An honest and morally clear collection of essays, Zadie Smith’s Intimations grasps at how this unprecedented moment in time peels back the layers to reveal our relationships to the world around us.
Happy autumn, fell book lovers! My latest read, Zadie Smith’s Intimations, is one of my favorite quarantine books so far. “Intimations” is quite apt as a name — according to Merriam-Webster, an intimation is “an indirect, usually subtle suggestion, indication, or hint.” The short book — it’s only 100 pages or so — is a lovely and eye-opening collection of essays where Smith reflects on life during the COVID-19 pandemic.
The essays are wistful and incisive, but Smith doesn’t force upon us any bombastic, prescriptive truths. I love her soft approach, where she’s simply recording her immediate reactions to this moment in time instead of declaring anything. Her style is warm and accessible, a choice that feels necessary because honestly? We’re all trying to figure out what’s going on in the world right now.
Smith gives us a lot to think about. The fact that she’s gathered all of these thoughts together in quarantine is nothing short of a miracle. And listen, I might be demonized for saying this, but this book brought me to a similar emotional space as Taylor Swift’s folklore. Both explore this intense longing for love and intimacy in a time where those things may feel far from reach. Literally.
My favorite essays are “Peonies” and “Something to Do.” In “Peonies,” Smith contemplates the nature of writing. While writers often consider their craft “creative,” she conceptualizes the act as something different. For her, putting words on paper (or a document) is really about control. When you plant a bulb, you can create flowers. But with writing, narrative is about controlling memory and experience. You don’t really create anything new.
“Something to Do” is in conversation with this particular essay. Noble defenders of art, Smith contends, usually overstate its political efficacy. Here, she takes on the loneliness, the artificial limits that writers, who spend most of their time alone hunched over a desk, impose on themselves to get their work done. And with quarantine, this lifestyle is exposed, and it’s quite sad, much less noble and glamorous than one might think.
Work passes the time. Writing passes the time. But it’s no substitute for love. According to Smith, “Love is not something to do, but something to be experienced, and something to go through —that must be why it frightens so many of us and why we so often approach it indirectly.” What a passage, right? It startled me to my core, and I promptly called someone I love immediately after reading it. Because that’s what I often do as a writer — approach feeling indirectly.
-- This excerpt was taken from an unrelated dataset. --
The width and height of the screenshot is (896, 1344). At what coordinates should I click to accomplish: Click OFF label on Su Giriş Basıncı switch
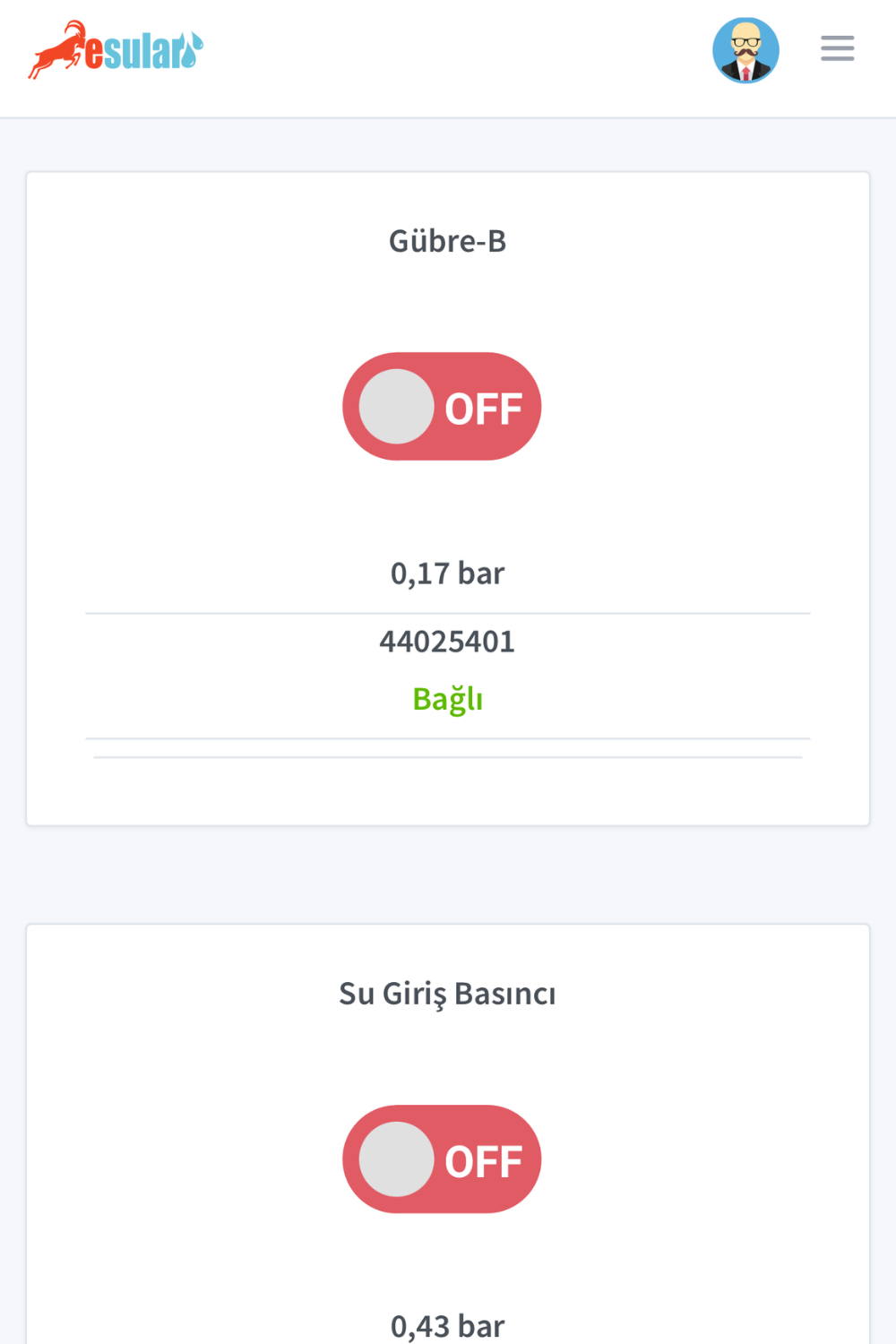coord(484,1161)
Smith also reflects on the social and racial crises that have been amplified because of the pandemic. In “The American Exception,” she recalls Governor Andrew Cuomo’s infamous quote about states “bidding” on PPE as though they were getting goods on eBay. While there’s this idea that the virus can spread to anyone, she posits that death has seldom been random but always had “a precise physiognomy, location, and bottom line.” Delaying death has always been a stronger possibility for the highest bidder.
We return to the economic structures of death in “Postscript: Contempt as a Virus.” With intense clarity and no intentions of easy resolve, Smith illustrates how contempt has been weaponized against Black lives. She no longer believes that there is a vaccine against the virulence of racism. For her, the questions have become: “Has America metabolized contempt? Has it lived with the virus so long that it no longer fears it? Is there a strong enough desire for a different America?” The virus of racism has mutated over history and it has been structurally bolstered.
For her, “Real change would involve a broad recognition that the fatalist, essentialist race discourse we often employ as a superficial cure for the symptoms of this virus manages, in practice, to smoothly obscure the fact that the DNA of this virus is economic at base.” We can only confront the virus once we act in solidarity with each other and recognize that it infects entire power structures, not only individuals. Law and order hold people “in contempt” because they believe that they have no recourse and no power. And, “the time has long passed when only one community’s work would be required to cure what ails us.”
Intimations is a collection that is easy and, in fact, necessary, for the reader to revisit to extract its greatest potential. At its core, the book emphasizes the urgency of love and solidarity in a time where, ironically, we can’t be close to each other.